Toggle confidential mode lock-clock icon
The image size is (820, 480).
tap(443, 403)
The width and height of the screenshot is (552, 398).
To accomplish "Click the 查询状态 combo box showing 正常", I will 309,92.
• • •
→ **Directions**
Each entry in the data should be restated exactly as it was written.

→ **Output of the task**
Toggle confidential mode lock-clock icon
The image size is (820, 480).
tap(443, 403)
The width and height of the screenshot is (552, 398).
To accomplish "Click the 查询状态 combo box showing 正常", I will 309,92.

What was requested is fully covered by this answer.